Recently, the third bioluminescent system originated from fungi was used to generate auto-stronge-glowing plants.The biosynthetic pathway of fungal luciferin is named caffeic acid cycle (Kotlobay et al., 2018). A gene cluster encoded four key enzymes catalyze the caffeic acid cycle inNeonothopanus gardneri , including fungal luciferase (Luz), hispidin-3-hydroxylase (H3H), hispidin synthase (Hisps), and caffeylpyruvate hydrolase (CPH). Hisps is post-translationally activated by another enzyme, NPGA (4’-phosphopantetheinyl transferase). Precursor of fungal luciferin is hispidin, which can be convert to fungal luciferin, termed 3-hydroxyhispidin. Then the luciferin is oxidized by Luz to yield photons and oxy-luciferin, named caffelpyruvic acid, followed by hydrolyzing the oxy-luciferin to pyruvic acid and caffic acid. Caffic acid can be recycled to hispidin by Hips (Purtov et al. 2015; Oba et al. 2017). Fungal caffeic acid cycle shares three intermediary metabolites with three major biosynthetic pathways of vascular plants, including shikimate, lignins and flavonoid anthocyanins condensed tannins. These common molecules make a bridge connecting the gap between fungal caffeic acid cycle and the native biosynthetic pathway in plant cells. As a result, it is reasonable to design a sophisticated fungal luciferin synthetic pathway reconstituted into tobacco metabolic routines (Mitiouchkina et al., 2019). Mitiouchkina et al. (2020) created a luminescent N. tabacum through synthetic biology, which stably displayed green luminescence. Gene of Luz , H3H ,Hisps , and CPH were transferred in the tobacco. The auto-luminescent tobacco was brighter than other reported auto-light-emitting plants. Coninsistantly, Khakhar et al. (2020) described the transiently transformation and expression of fungal bioluminescent system in both model and commercial plant species.NPGA gene was also transferred besides the four gene mentioned above.

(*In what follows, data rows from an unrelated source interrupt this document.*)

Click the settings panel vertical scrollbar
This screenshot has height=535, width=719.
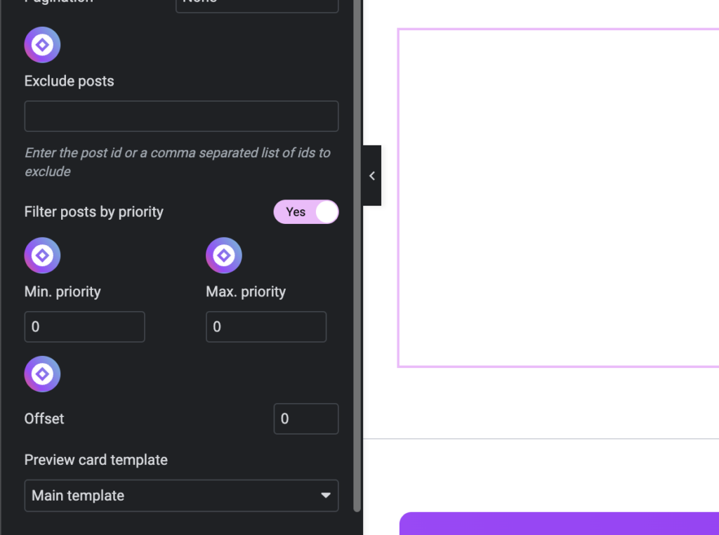point(357,253)
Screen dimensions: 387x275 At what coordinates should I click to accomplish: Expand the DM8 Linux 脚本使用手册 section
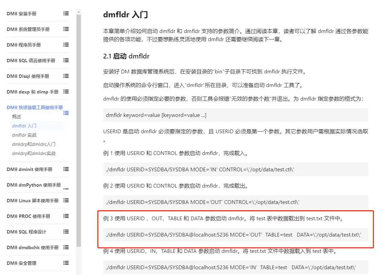tap(66, 201)
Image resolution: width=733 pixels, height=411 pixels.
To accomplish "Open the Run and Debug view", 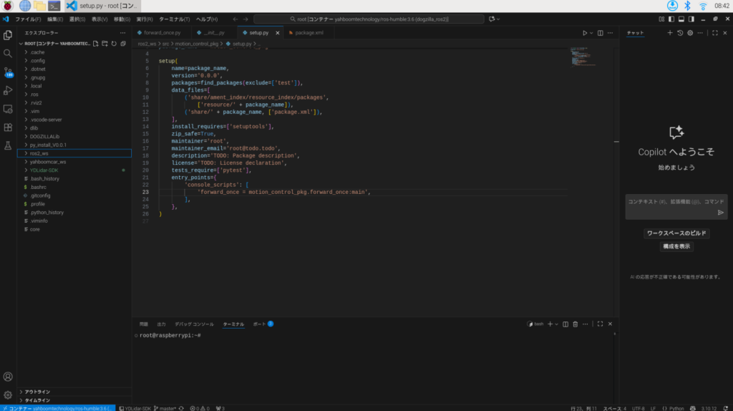I will pos(8,90).
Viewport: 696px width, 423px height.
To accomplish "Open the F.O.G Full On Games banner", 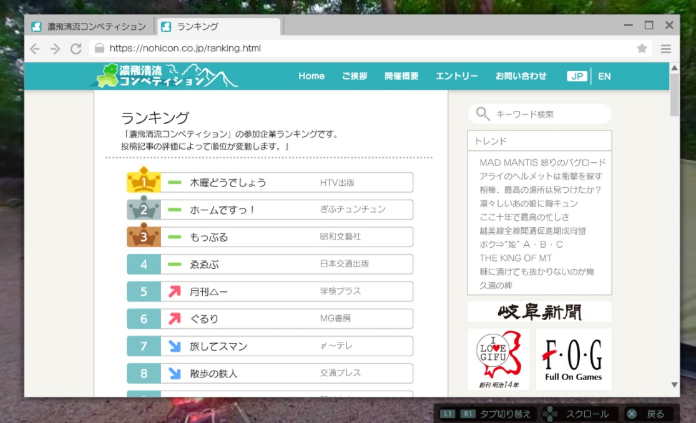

Stronge luminescence was generated from cotyledons, leaves, and petals of these genetically modified plants. The fungal bioluminescent system produces brighter light and shows no cytotoxicity and growth inhibition to plant cells, compared with that employed bacterial luminescent system (Kotlobay et al., 2018). However, drawbacks are also existed on the plant-expressed fungal bioluminescent system. For example, low pH and temperature in plant cells reduced photon yield (Reuter et al., 2020).